Cuidando da visão do bebê pt #1

Pode parecer difícil entender o que incomoda em nossos filhos quando bebês, já que eles ainda não sabem falar, mas basta entender alguns sinais para descobrir que alguma coisa está errada. Geralmente, tais sinais surgem com lágrimas, coceira, esbarrões nos móveis, os olhinhos sendo espremidos por causa da intolerância à luz... todos avisando que os olhos da criança não estão trabalhando como deveriam.
Como já sabemos, quando a criança nasce, tudo é um grande borrão aos seus olhos. Somente depois de 6 semanas que ela começará a ver alguns traços, e aos 3 meses, aprende a acompanhar objetos com os olhos. Na medida que vão crescendo, começam a ter noção das cores, da realidade como um todo, e qualquer dificuldade encontrada no decorrer desta evolução irá privá-lo de estimular seu desenvolvimento cerebral e da visão, comprometendo sua capacidade de coordenação motora e até condutas sociais e afetivas. 
O Conselho Brasileiro de Oftalmologia registrou recentemente um número assustador: cerca de 33 mil crianças perdem a visão no Brasil, e geralmente metade dos casos poderiam ser prevenidos ou tratados. Por isso, é de suma importância atentar-se a saúde ocular do bebê no período de gestação até 1 ano e meio de idade, pois é exatamente nesta fase que o bebê formará seu sistema visual de forma correta ou não. 
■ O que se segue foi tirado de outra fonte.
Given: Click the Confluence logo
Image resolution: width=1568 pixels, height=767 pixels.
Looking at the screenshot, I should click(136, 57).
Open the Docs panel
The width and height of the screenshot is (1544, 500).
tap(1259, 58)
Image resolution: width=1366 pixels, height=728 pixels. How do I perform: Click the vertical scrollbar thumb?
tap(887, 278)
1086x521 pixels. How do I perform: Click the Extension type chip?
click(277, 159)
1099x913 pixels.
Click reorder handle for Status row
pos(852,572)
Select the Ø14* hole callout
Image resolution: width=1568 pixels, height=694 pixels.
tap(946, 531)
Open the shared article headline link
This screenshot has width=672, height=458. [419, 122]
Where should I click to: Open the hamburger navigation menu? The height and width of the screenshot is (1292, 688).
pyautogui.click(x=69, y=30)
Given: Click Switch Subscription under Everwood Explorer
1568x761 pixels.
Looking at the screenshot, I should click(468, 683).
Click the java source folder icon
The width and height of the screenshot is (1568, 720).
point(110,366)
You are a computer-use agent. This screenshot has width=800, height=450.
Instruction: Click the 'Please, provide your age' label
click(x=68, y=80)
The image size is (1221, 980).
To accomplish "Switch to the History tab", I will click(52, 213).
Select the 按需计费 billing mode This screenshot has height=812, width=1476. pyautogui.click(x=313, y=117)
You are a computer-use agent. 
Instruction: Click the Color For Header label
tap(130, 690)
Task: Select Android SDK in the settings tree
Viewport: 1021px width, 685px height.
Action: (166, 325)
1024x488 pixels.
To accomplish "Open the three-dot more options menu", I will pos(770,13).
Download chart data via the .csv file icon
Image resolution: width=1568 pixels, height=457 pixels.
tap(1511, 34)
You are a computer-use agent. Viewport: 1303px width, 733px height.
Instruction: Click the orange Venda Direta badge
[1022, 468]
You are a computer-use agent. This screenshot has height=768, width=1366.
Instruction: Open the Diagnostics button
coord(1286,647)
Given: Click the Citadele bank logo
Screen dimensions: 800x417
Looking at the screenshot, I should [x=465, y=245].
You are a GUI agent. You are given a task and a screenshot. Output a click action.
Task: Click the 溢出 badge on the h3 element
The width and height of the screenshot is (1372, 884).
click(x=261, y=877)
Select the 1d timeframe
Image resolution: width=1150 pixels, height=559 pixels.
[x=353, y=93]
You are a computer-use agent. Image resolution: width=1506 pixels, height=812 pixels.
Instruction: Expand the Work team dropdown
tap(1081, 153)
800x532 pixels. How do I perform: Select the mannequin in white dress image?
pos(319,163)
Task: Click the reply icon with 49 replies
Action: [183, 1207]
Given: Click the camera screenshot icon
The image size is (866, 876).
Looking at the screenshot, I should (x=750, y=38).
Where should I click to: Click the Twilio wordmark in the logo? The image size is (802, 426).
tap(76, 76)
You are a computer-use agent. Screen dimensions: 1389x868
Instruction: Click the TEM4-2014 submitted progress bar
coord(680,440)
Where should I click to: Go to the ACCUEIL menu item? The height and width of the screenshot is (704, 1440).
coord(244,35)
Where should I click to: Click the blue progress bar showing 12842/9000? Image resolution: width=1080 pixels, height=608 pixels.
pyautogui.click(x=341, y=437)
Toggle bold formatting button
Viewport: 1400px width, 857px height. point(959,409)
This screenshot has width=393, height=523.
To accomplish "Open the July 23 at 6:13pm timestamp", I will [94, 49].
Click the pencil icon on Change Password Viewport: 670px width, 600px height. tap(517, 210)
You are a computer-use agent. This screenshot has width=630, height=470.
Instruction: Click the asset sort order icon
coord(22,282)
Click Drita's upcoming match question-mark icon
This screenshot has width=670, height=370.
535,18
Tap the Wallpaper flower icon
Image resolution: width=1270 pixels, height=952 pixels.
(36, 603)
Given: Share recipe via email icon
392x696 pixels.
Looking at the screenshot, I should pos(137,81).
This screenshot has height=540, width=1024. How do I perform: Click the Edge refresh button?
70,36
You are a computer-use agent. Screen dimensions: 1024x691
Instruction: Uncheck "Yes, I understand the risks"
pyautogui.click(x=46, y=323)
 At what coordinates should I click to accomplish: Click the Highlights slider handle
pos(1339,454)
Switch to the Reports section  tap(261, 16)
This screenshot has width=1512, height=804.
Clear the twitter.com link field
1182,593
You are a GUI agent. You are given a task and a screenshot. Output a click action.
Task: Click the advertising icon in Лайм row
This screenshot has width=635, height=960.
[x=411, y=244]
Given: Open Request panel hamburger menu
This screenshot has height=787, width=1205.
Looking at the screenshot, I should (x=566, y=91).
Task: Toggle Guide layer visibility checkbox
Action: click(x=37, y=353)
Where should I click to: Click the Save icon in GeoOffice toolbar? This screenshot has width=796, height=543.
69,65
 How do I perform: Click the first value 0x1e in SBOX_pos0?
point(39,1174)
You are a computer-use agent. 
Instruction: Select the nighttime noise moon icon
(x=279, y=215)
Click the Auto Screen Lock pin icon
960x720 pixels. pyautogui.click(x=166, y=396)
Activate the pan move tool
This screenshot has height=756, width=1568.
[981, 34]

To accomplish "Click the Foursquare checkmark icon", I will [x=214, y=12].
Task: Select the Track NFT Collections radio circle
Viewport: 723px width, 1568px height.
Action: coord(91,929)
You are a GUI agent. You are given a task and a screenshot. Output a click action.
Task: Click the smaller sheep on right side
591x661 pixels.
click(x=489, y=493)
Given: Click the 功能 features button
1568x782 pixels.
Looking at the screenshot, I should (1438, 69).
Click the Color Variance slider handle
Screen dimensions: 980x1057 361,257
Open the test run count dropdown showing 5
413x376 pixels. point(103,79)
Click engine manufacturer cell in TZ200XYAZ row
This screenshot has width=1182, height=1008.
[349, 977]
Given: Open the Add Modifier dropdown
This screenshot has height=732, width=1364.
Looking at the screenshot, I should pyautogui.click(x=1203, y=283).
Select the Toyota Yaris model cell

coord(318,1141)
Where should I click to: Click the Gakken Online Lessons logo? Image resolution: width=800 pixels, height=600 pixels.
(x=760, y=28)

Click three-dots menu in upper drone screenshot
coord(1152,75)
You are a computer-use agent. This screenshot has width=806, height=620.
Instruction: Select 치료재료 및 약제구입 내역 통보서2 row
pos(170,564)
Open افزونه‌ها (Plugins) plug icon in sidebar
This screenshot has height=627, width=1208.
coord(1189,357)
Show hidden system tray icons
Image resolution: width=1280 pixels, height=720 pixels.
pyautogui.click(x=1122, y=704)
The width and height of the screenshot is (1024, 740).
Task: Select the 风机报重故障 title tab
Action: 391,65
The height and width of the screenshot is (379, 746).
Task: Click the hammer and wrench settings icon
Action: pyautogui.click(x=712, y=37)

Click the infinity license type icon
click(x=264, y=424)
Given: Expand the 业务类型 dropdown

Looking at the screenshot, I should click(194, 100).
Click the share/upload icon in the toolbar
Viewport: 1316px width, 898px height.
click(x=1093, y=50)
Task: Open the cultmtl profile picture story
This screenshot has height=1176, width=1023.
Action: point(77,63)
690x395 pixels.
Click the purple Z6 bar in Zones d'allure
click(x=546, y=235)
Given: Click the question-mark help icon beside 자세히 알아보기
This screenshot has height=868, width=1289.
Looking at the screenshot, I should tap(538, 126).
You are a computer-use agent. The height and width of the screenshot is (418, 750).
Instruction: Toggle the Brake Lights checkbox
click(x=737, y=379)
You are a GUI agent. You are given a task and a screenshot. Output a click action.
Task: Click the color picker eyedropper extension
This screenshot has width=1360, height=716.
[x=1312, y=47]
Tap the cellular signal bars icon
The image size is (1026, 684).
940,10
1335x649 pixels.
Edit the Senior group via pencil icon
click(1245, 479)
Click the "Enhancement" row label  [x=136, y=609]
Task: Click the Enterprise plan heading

Quais os riscos e como se precaver


Durante a gravidez, alguns micro-organismos adquiridos pela mãe podem causar toxoplasmose, rubéola e sífilis, doenças que afetam diretamente o sistema visual do feto. A melhor forma para evitar que a retina do bebê seja afetada é analisar o histórico da mãe, exames de sangue específicos e um pré natal adequado, possibilitando um diagnóstico preciso para medicá-la adequadamente.
Já casos de bebês prematuros necessitam de acompanhamento rigoroso, e até mesmo uma cirurgia, dependendo do caso, para reverter lesões em estágio inicial, pois sua vulnerabilidade compromete sua saúde em diversos aspectos, apresentando retinopatia da prematuridade e alteração nos vasos sanguíneos, consequente de descolamento da retina.
Um bebê saudável, nascido de parto normal deve receber uma aplicação de colírio de nitrato, prata ou iodopovidona assim que 'sai' de dentro de sua genitora, evitando assim a contaminação por gonococo, presentes no canal vaginal, causando conjuntivite grave.
abordamos aqui no blog uma vez a importância do teste do olhinho, um exame indolor que permite o especialista a perceber alterações no reflexo do bebê, possibilitando o diagnóstico precoce de doenças como catarata congênita, glaucoma ou retinoblastoma. Este exame é essencial e obrigatório em São Paulo e no Rio de Janeiro, pois somente um tratamento logo no início da doença pode evitar danos irreversíveis. Mesmo não apontando nenhum problema, o exame deve ser refeito de 3 em 3 meses, até certa idade, e depois de 1 em 1 ano.
A cirurgia corretiva para casos de catarata deve ser realizada logo cedo para que a deficiência não se instale de vez nos olhos da criança, assim como o tratamento a base de medicamentos nos casos de glaucoma e retinoblastoma. Quanto mais cedo, menor o risco de sequelas.
Voltando aos sinais dados pelo bebê, a falta de interesse pelo ambiente é um primeiro ponto a se observar. Lacrimejamento excessivo, vermelhidão nos olhinhos e intolerância à luz são fatores de alerta que o próprio corpo emana. Já os mais grandinhos costumam coçar muito os olhos, se aproximar demais de coisas que eles desejam observar, e principalmente, esbarrar com facilidade em móveis e pessoas acidentalmente. A cor dos olhos de seu filho nas fotografias também podem dizer muitas coisas, como já mencionamos neste post aqui, e qualquer normalidade suspeita deve ser relatada ao médico.
Por fim, outra deficiência que deve ser tratada precocemente é o estrabismo, tendo em vista que é algo difícil de ser corrigido quando a musculatura enrijece. A intervenção deve ser feita em 6 anos, com o uso de tampões  no olho sadio, prescritos pelos especialistas para incentivar o olho estrábico a ser exercitado.